My stepmom said, “No, mayo isn’t strong enough. Get the chemicals,” and she had my dad comb through my hair for nits five hours a day for a week. It was a cloudy, rainy week as he poured cold water over my head to “kill the nits faster”. It was cold, he was cold, I was cold. He was catching himself right before swearing the way dads do before their kids enter some level of teenagehood, you know, “son of a…nit!” But I was just happy he decided not to shave my head. He was on the edge of that precipice for several days before resolving to just cut my hair (at an unintentional 150 degree angle).
While my dad combed through my hair for lice eggs, he gave me reading material. He gave me three booklets: “Puberty and Me”, “There’s Hair There?!”, and “Boys Can Wait, But Heaven Can’t”. Is the last one implying I should die before meeting a boy?
All of the booklets were clearly written in the late 80s on account of the four-sizes-too-big solid-colored billowy sweatshirts worn by the kids and the abundance of upper lip sweat on the ethnically diverse cast of cover model tweens.
The puberty-abstinence booklets were a strange choice for me at ten. If you saw me in fifth grade, you would see why.
No mothers were locking their sons up for fear I would seduce them. No one was going, “that kid is at risk of tween pregnancy”. Prior to reading the American Girl book on puberty, I was still hanging onto the stork theory of baby delivery.

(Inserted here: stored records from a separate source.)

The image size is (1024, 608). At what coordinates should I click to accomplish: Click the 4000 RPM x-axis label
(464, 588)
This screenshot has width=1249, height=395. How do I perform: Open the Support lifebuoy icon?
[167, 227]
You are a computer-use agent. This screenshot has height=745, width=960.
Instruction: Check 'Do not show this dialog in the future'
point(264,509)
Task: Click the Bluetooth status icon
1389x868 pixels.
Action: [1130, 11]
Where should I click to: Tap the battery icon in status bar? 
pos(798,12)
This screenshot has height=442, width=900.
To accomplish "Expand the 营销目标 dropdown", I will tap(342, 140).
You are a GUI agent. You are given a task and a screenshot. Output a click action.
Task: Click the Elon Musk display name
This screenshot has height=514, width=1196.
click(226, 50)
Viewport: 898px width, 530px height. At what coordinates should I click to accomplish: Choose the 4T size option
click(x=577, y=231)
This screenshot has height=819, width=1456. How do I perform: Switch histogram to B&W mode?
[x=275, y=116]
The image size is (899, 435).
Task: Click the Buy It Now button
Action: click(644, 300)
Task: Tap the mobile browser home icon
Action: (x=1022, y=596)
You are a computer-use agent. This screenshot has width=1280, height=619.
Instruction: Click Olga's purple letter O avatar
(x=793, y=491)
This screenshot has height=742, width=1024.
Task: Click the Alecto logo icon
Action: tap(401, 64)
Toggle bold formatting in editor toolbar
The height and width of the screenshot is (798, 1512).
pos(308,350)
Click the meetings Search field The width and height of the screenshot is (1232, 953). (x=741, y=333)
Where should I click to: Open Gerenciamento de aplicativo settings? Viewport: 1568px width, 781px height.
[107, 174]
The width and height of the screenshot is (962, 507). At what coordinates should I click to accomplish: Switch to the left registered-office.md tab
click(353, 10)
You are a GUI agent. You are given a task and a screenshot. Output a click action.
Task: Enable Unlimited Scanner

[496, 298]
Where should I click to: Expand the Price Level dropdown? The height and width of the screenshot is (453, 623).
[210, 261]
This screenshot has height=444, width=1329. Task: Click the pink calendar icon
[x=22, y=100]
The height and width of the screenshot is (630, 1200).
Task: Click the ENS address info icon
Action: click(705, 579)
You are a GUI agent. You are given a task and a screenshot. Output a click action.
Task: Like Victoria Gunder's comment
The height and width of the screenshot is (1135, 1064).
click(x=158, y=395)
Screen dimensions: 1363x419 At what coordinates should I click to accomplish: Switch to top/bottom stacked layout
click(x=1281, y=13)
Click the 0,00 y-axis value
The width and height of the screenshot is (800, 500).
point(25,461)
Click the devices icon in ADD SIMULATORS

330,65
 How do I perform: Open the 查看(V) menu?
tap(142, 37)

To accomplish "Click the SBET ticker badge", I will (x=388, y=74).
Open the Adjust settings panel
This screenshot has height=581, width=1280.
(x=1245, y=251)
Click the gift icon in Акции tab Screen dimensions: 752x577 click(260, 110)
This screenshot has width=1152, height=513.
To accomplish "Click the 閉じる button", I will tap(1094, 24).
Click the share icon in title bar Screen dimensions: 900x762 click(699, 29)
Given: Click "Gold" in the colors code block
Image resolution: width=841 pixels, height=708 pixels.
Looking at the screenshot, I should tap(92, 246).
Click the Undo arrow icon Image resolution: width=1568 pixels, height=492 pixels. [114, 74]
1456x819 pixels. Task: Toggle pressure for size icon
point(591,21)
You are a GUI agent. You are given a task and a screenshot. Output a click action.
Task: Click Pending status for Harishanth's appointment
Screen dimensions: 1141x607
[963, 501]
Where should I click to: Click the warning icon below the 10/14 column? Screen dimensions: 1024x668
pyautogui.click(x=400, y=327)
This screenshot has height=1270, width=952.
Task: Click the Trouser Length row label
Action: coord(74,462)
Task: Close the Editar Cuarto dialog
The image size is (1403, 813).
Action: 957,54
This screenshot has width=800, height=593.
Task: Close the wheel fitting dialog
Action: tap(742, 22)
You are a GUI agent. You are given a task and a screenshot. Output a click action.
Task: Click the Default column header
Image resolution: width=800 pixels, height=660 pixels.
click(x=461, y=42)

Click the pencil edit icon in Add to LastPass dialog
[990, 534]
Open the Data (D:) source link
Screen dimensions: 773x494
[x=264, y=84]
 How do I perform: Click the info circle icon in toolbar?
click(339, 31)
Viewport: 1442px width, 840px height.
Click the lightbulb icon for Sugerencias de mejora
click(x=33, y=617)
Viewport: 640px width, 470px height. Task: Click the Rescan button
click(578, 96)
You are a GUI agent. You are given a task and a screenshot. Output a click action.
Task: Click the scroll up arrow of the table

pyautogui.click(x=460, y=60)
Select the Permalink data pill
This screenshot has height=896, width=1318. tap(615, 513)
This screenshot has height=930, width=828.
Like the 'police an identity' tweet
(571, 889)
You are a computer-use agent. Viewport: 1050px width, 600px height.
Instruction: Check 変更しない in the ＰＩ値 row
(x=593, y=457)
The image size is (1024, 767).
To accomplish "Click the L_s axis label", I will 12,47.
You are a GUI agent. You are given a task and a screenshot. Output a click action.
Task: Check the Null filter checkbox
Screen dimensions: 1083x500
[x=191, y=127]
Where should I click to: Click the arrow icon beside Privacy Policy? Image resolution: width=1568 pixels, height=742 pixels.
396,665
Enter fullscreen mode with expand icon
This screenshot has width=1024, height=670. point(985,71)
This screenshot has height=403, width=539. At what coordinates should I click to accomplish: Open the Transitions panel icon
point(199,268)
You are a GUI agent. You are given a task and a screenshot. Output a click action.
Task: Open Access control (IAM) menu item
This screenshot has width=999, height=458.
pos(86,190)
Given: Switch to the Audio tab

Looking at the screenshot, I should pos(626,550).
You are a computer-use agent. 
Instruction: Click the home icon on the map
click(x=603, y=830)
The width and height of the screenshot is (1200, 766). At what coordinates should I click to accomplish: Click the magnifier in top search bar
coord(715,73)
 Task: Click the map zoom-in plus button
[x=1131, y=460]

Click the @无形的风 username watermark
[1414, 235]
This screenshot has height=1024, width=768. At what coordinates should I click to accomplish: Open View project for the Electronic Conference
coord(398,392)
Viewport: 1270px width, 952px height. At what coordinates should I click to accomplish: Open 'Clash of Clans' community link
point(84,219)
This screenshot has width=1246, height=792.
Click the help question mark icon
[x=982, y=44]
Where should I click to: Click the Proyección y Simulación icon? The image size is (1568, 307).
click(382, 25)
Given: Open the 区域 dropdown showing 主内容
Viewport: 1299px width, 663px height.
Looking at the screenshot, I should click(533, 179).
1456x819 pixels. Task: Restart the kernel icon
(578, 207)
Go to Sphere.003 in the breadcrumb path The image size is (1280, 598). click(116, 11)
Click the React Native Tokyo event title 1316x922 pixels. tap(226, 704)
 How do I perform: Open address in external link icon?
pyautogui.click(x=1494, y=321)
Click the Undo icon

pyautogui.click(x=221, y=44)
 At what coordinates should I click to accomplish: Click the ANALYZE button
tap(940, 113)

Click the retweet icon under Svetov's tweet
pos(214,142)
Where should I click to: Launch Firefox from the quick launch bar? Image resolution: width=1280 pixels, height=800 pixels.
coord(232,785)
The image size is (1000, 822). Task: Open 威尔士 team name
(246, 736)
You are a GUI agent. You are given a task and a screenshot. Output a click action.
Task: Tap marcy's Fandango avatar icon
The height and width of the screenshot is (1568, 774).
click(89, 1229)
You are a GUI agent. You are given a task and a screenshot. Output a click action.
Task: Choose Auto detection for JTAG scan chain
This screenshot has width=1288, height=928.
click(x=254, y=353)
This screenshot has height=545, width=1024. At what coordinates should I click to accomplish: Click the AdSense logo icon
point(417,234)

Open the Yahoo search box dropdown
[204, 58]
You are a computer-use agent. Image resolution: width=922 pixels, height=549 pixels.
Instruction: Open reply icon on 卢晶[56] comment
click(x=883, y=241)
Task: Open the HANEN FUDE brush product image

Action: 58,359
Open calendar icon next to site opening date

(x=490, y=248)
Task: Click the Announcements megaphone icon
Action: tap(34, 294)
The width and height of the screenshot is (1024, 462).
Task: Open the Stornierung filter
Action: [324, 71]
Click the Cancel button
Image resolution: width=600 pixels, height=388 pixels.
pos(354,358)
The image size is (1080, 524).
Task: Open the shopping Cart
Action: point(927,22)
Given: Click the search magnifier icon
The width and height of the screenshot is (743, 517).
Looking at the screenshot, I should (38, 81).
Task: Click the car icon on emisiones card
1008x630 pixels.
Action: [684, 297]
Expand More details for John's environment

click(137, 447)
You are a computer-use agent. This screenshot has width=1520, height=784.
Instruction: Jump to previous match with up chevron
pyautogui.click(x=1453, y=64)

I looked like I would be the kid in charge of the other kids’ timeouts at a science museum. “Jeremy, stop rolling your grapes down the spiral coin collector! Just wait outside by the fountain with $200 worth of pennies in it and two stray baby shoes.”
“Camden, stop throwing gum drops at Alexis! You’re being a real Mike Teavee from Charlie and the Chocolate Factory right now, which is off-brand given that we’re in a science museum!”
When lost PTA moms wandered onto my elementary school campus during the day, a look of rushed panic in their eyes, I would often be the one they asked for directions. I was the
non-threatening, approachable, she-won’t-grow-up-to-undermine-my-child-for-an-office-position kid. A real off-brand American Girl type, like Samantha but with Kit-length hair and a real
Kirsten personality (she’s the mid-19th century one who carries a spoon bag). Moms would ask me for directions to the bathroom or the library or the auditorium for the second night of the third grade play where their red-headed Irish sons were playing Martin Luther King Jr. and Malcolm X—which we wouldn’t realize was less than ideal for another decade.
“Oh [little ethnically ambiguous boy], where is the auditorium?” Mrs. Fisher would ask (because it was always Mrs. Fisher).
“Right this way, Mrs. Fisher,” I would say as I listened to her black heels click on the cement behind me while I led her towards Ms. (was she married? Was she single? The mystery!) Carmichael’s racially-concerning third grade production of “I Have a Dream…”.
I was the non-threatening kid moms trusted. I looked like my grandma was a preschool director at a Christian school. Which she was.
I looked like a kid who read abstinence books on the weekends “for fun”. Which of course, was not true at all. I read abstinence books on holiday weekdays while my dad combed through my hair for lice not for fun, but because I was a Kit-Kirsten-Samantha hybrid: obedient. Spoon bag.
And the books weren’t all that bad. I actually learned a lot from “There’s Hair There?!”. At the time, I didn’t actually know there WAS hair there. And by “there” I mean armpits, of course.